A lea/ley/leigh is a clearing or glade. It’s not uncommon to see it paired with a tree (see Oakley, Ashley, Elmlea) but to my knowedge the Fuck Tree has yet to be discovered.
It could literally be ‘the glade frequented by fucks’ (maybe the people there are just utter, utter shits) or it could be ‘the glade people visit to fuck’, like a medieval forest version of Makeout Point.
For a more plausible option we could place Fuckley in Cornwall, a county already home to Feock, the town named for St Feoca (I’ll be honest. while I know Feock I couldn’t find a whole lot about St Feoca other than the church in Feock is dedicated to him/her and she/he gives her name to the town). This would make Fuckley the Glade of St Feoca.
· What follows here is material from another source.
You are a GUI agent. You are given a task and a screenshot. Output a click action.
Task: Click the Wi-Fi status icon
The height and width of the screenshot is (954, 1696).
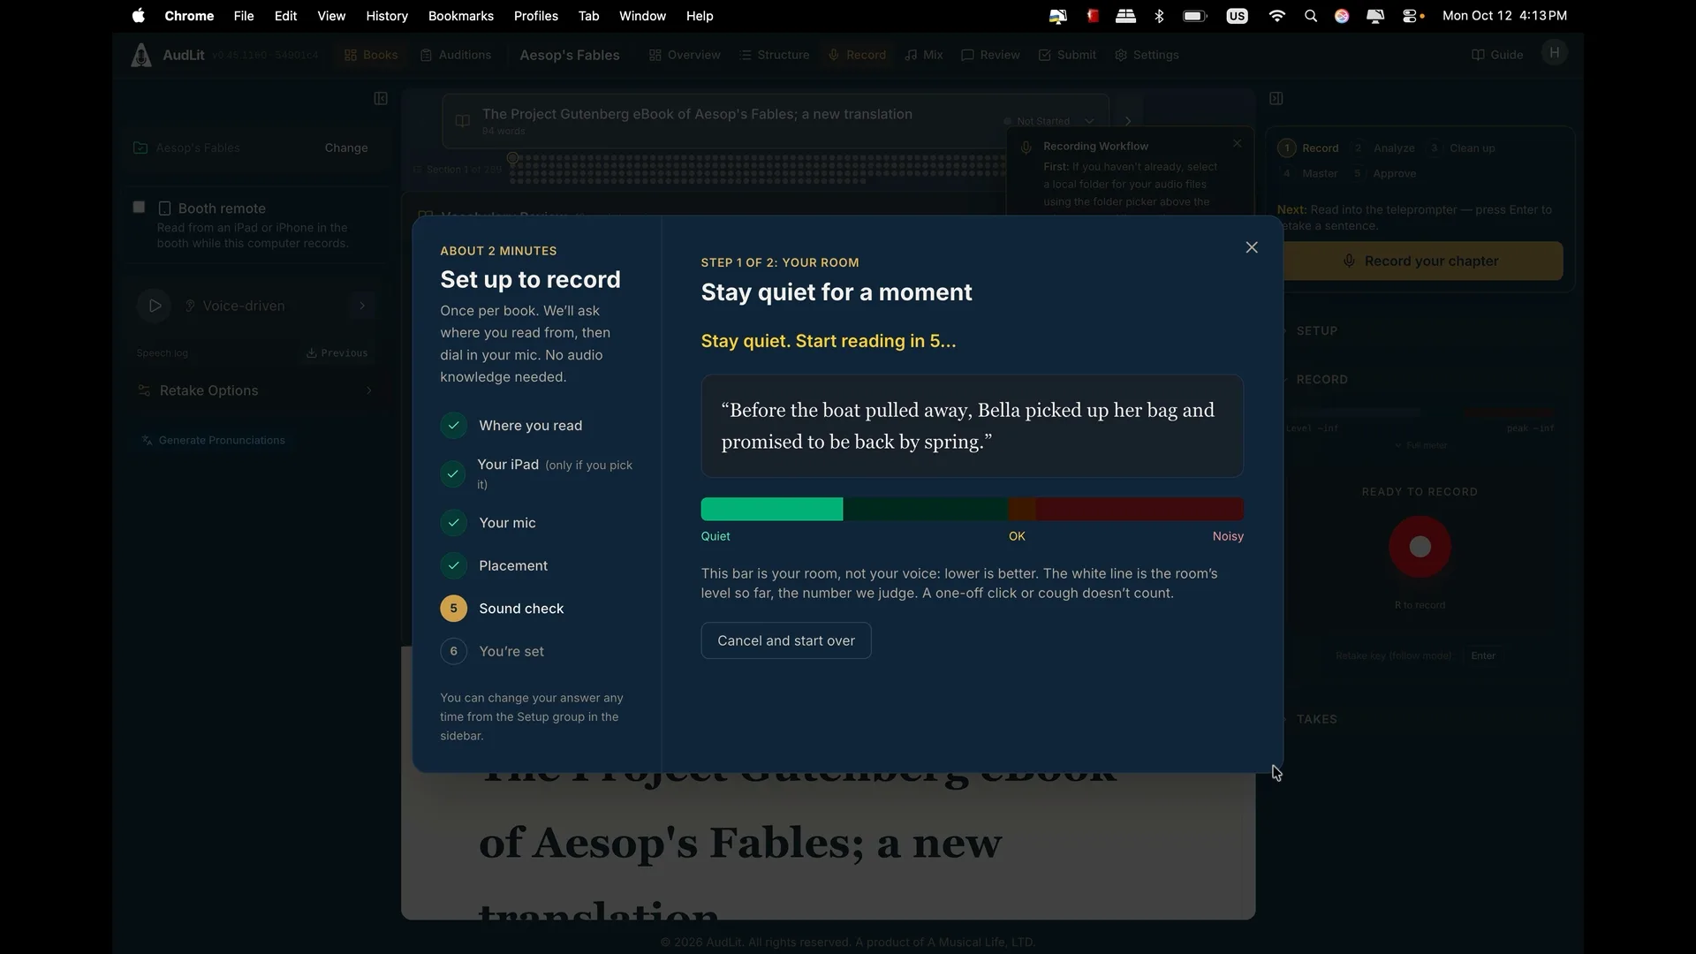click(1276, 16)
A quick scan of the list for other filthy names finds us:
Cum on Street: Cum means with (e.g. summa cum laude) on Street is fairly self explanatory. It’s nonsense, but either way I wouldn’t want to go for a walk here.
Titter’s End: Great name. Significantly less rude than the very real Titty Ho from my home town. Titter is likely a person, and Titter’s end would be his or her end of town.
Handick: Dick is either ditch (Old English dic) or beach/bay (see the arguably ruder Brodick up on the Isle of Arran). As for Han(d), this could be from the Old English for dog (see German hund), or could be someone called Hanna. So Hanna’s Bay, or Dog’s Ditch. There’s also the chance that this was once Handwick (a real place) and the w was dropped (it’s often not pronounced, see Stanwick, Warwick), if so then it’s referring to a farmstead rather than a beach/bay/ditch.
Eassfister: Thank gods for the E. I’d hazard this is East something but wouldn’t want to comment on the rest.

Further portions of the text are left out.